The Jewish community was justified in supporting FDR politically, notwithstanding his refusal to help rescue Jews in Europe, because he was the only political leader likely to bring the US into the battle against Naziism militarily.
But on the ultimate question of whether FDR could have done more, and whether that failure was due to his inherent anti-Semitism, the Medoff book is more convincing. There was no reason why 75% or even 90% of the immigration quotas went unfulfilled, when there were hundreds of thousands of qualified applicants. No one can explain why permitting the use of existing quotas to permit refugees into the country would have created political problems for FDR. He had not created those quotas and all he would be doing in letting those quotas be filled would be to follow the law. Putting the blame on a bunch of blatant anti-Semites in the State Department (and there were plenty of those) does not excuse FDR, because they were his appointees, and he could have controlled the policies of his own cabinet. Moreover, Medoff (and even the Lichtman/Breitman book) reveal that on occasions FDR specifically approved or directed the restrictions on immigration levels or other rescue efforts.

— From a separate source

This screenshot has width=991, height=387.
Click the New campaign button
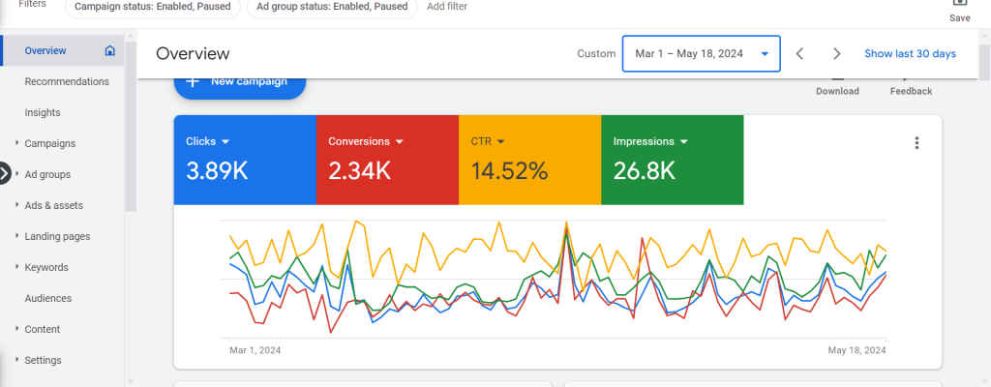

Too often, deliberate technical restrictions were created that were not justified and could only be explained by an intentional decision to prevent as many Jews as possible from getting to the US. For example, German Jews who were kicked out of their jobs and professions and were unable to bring any assets with them if they left Germany were denied visas to the US because of concern that, because they were unemployed and had no money, they would become public charges. If they still had family in Germany, they were denied entry for fear that they might be blackmailed into spying for Germany. The list of absurdities goes on and on.
There is also the question of whether FDR could have done anything anyway. Once WWII started, it was virtually impossible to rescue many Jews. But this does not apply to the situation prior to 1941, and perhaps many of the hundreds of thousands of Hungarian Jews who died after the Nazi's took control of that country in 1944 could have been saved. But we will never know, because no attempt was ever seriously considered.
There is also an incident that neither book covers--the offer of the Philippines to take 30,000 Jewish refugees and perhaps even more, during the years 1939-41. This is reported in a movie recently released, entitled "Rescue in the Philippines . . ." At that time, the Philippines was a US territory and needed US approval, which was denied. Finally, around the last week of November, 1941, the State Department approved letting in 10,000 refugees, but at the rate of only 1,000 a year. Two weeks later, the Japanese bombed Pearl Harbor, and not one Jewish refugee got to the Philippines under this arrangement. What could possibly have justified the State Department's refusal?
In the end, no one can prove that FDR used the excuse, that he could not let the public think that we were fighting a war to save Jews,to hide his own unwillingness to help, but the more one reads and thinks about it, the more one comes to the conclusion that FDR could have done a lot more but for his own inherent bias.
As stated above, read the Lichtman/Breitman book to get a better understanding of the frightening political and social climate of the 1930's and 1940's, but keep in mind that there is too much about FDR's actions (rather, inactions) that the book does not, and cannot, explain.